Utah State Route 105 (SR-105) is a state highway in the U.S. state of Utah. It was created in 1965 to serve as a short connector route between Interstate 15 and SR-106 in downtown Centerville. The current route is  long, after it was extended to the new Legacy Parkway which opened in September 2008.

Route description 
Parrish Lane begins at a diamond interchange with Legacy Parkway west of Interstate 15 and becomes SR-105 at a diamond interchange with I-15. SR-105 heads due east, passing through a heavily commercial district before coming to an end at the intersection with SR-106. Parrish Lane continues as a local road beyond this intersection. 

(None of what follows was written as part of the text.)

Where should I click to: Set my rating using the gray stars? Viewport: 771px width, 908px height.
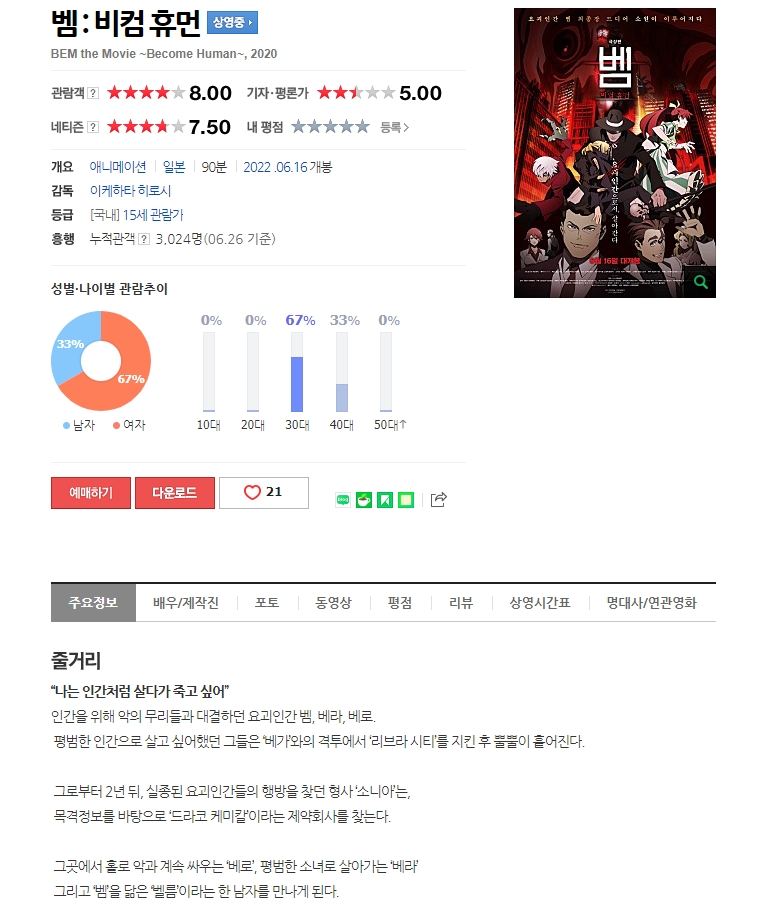pyautogui.click(x=330, y=126)
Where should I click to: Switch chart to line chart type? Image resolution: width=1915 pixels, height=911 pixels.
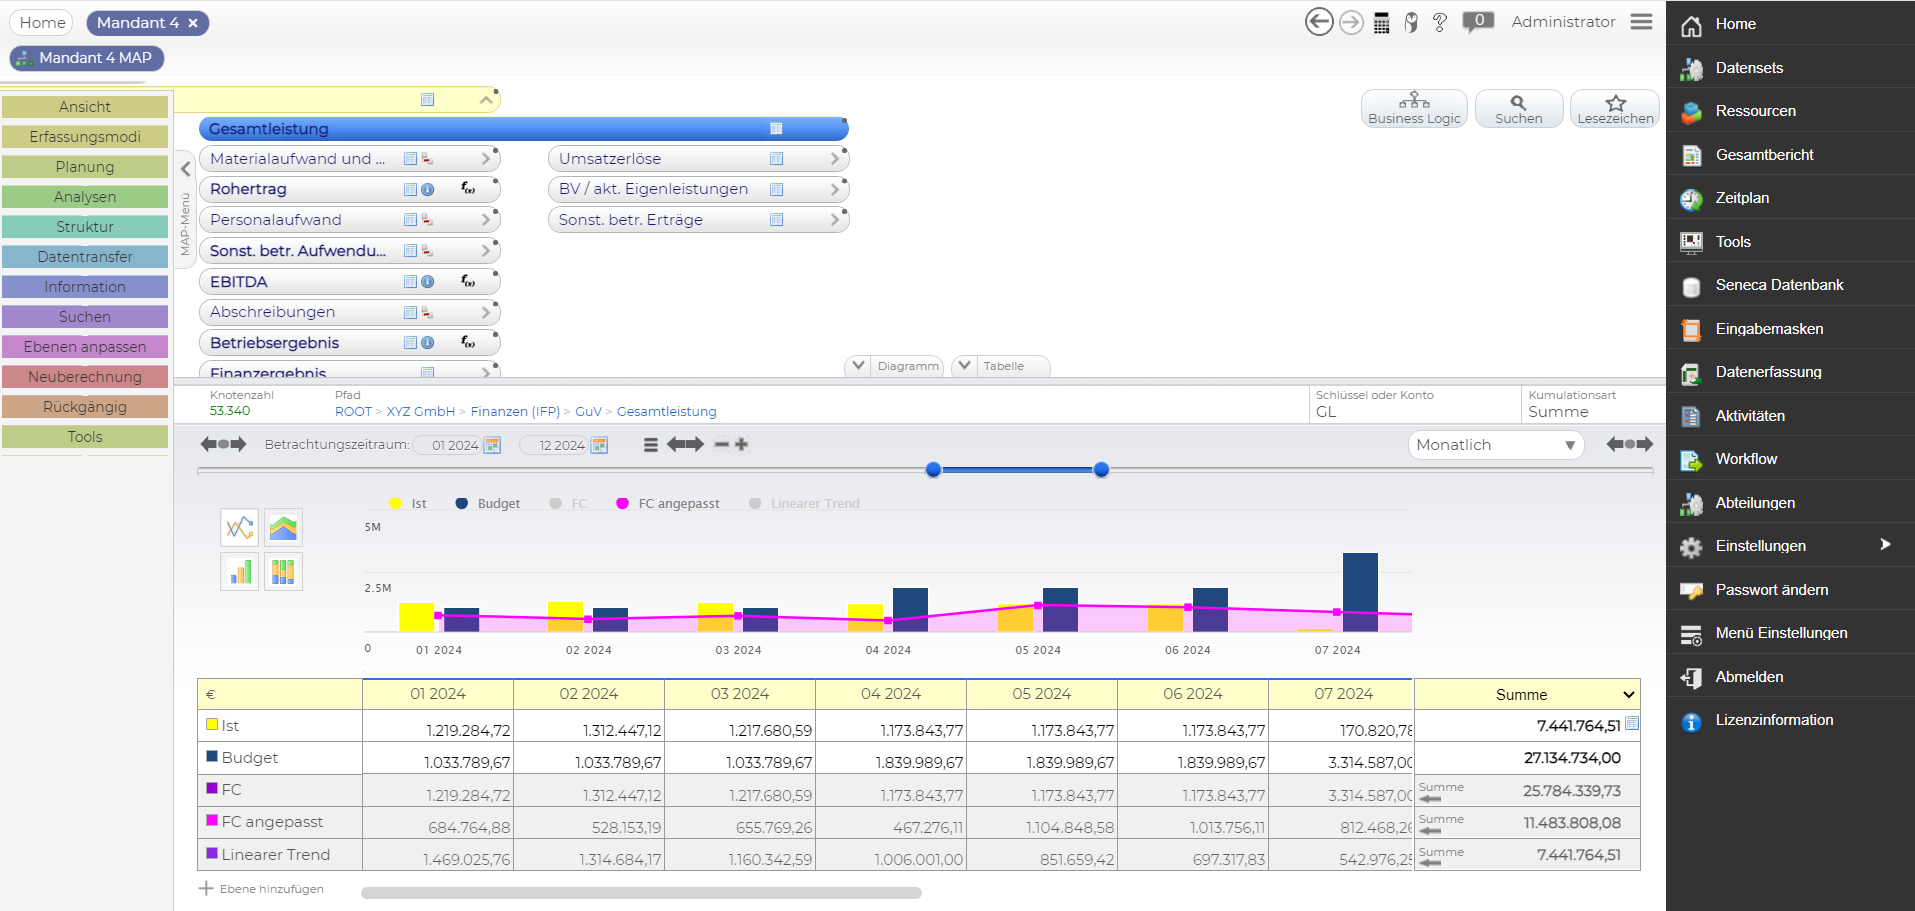pos(239,528)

Traffic on Parrish Lane between I-15 and SR-106 has decreased 17 percent between 2002 and 2007, with an average of 16,605 cars per day using Parrish Lane in 2007, compared to 20,000 cars per day in 2002. Eleven percent of the traffic on Parrish Lane is bus and truck traffic.

History 
The highway was established in 1965 as a connector from I-15 to SR-106 in Centerville. It remained essentially unchanged until it was extended westward to connect to the newly constructed Legacy Parkway in 2008.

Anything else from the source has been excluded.